I'd think they'd pop up randomly in occupied terrain (maybe more frequently around population centers?). They might have a significant ROA because they're dispersed in small groups, but overall pretty weak (few guerrilla forces can stand up in a conventional fight). They'd affect supply lines and, if left unchecked, would spawn new rebel/partisans at varying rates (say 50% chance for a new rebel unit per currently existing rebel unit per year, depending on dissent levels). That way they grow slowly but exponentially (like real guerrillas) and while you can kill them with conventional forces, you can't stop them with just your military. You'd need to adjust policies to lower the dissent levels in occupied territory.

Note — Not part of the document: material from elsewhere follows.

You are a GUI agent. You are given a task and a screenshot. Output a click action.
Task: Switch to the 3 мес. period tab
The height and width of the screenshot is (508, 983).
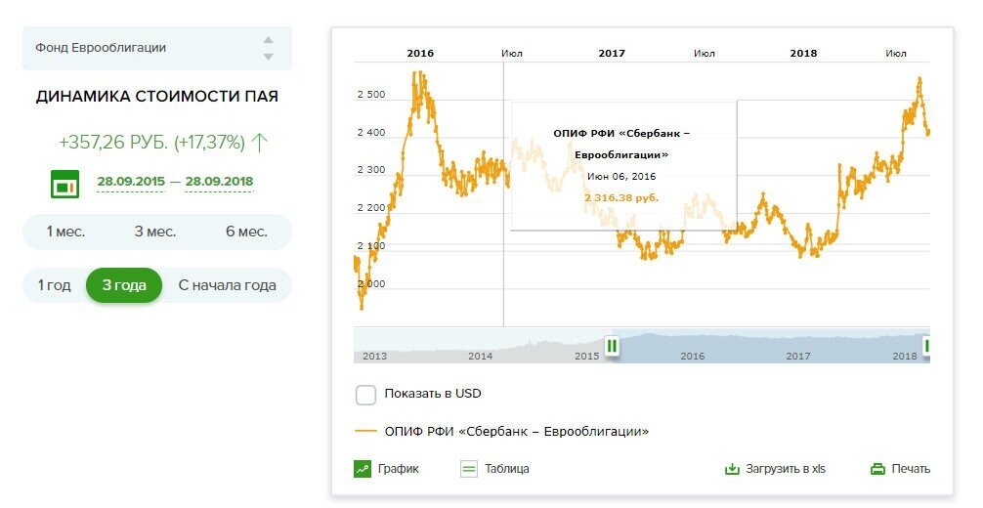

This might be more useful if HoI3 was going to be a Cold War game, as this might be better suited to the post-colonial conflicts after WWII (Vietnam, Nicaragua, Africa, etc.).
 
well, there was massive partisan action on the Eastern Front and in China against the Japanese. anyway, I'd say that it should be rather difficult for conventional forces to wipe out rebels. the German experience on the Eastern Front showed they could always disperse and hide in villages and forests and swamps and whatnot, and the Germans could only do little to stop them. thus, while more of a danger to supply lines and infrastructure than divisions and armies, they should be fairly damn hard to wipe out (or, perhaps, wiping one out would temporarily increase the likelihood of another spawning nearby).
 
Basically just what I said in the other thread about HOI3. The front line is by definition where combat takes place between two countries. Before the war it would be the borders of your country. You can deploy divisions along the front line so that they are spread out like a line or you can deploy mobilized divisions along it ready to attack as a point. When you launch an attack against the enemy the front line shifts based on how much resistance they put up. If you attack in a small concentrated area you might push a salient into the line. If you have a broad sweeping attack you move the whole line. If there is nobody opposing you on the other side then there is no resistance and you can walk all over their territory and push the frontline back until you meet some resistance somewhere.

It would probably take a lot of tweaking and testing to get an algorithm for front line movement in combat, but it will all depend on the stats of the attackers vs the defenders opposite them. So when you launch an offensive, the basic command would be to say attack until you get this far forward or you lose this much strength. You could also have divisions stretched along the line that will move with it and resist a counter attack but aren't yet commited to the offensive.

If you had a partisan uprising or an amphibious landing or a paradrop, the new frontline would be established as a small circle around the opposing force. For paradrops there might be some pre-combat during the time it takes them to get assembled if they happen to drop right on top of your armies.

When you close a pocket, the frontline disappears at that point and all the troops along it are automatically mobilized so they can be moved somewhere else.

The reason I suggested that population and ethnicity and ideology and dissent be modelled as gradients was so that you don't have big partisan uprisings coming out of the middle of the siberian wasteland. A partisan value should be calculated from the other numbers. Of course cities would have specific values and be more likely to host a rebellion if they have a big population and big dissent. So a city could have a population of 500 000 and the neary area might have a population density of say 8/sqkm or something like that. Other values would just have to be on an arbitrary scale of dissent.
The ultimate goal being to have a partisan density which affects movement of supplies and troops. Partisan density can't be definitively measured, it requires some sort of domestic intelligence gathering. If partisan density gets high enough you might have an uprising.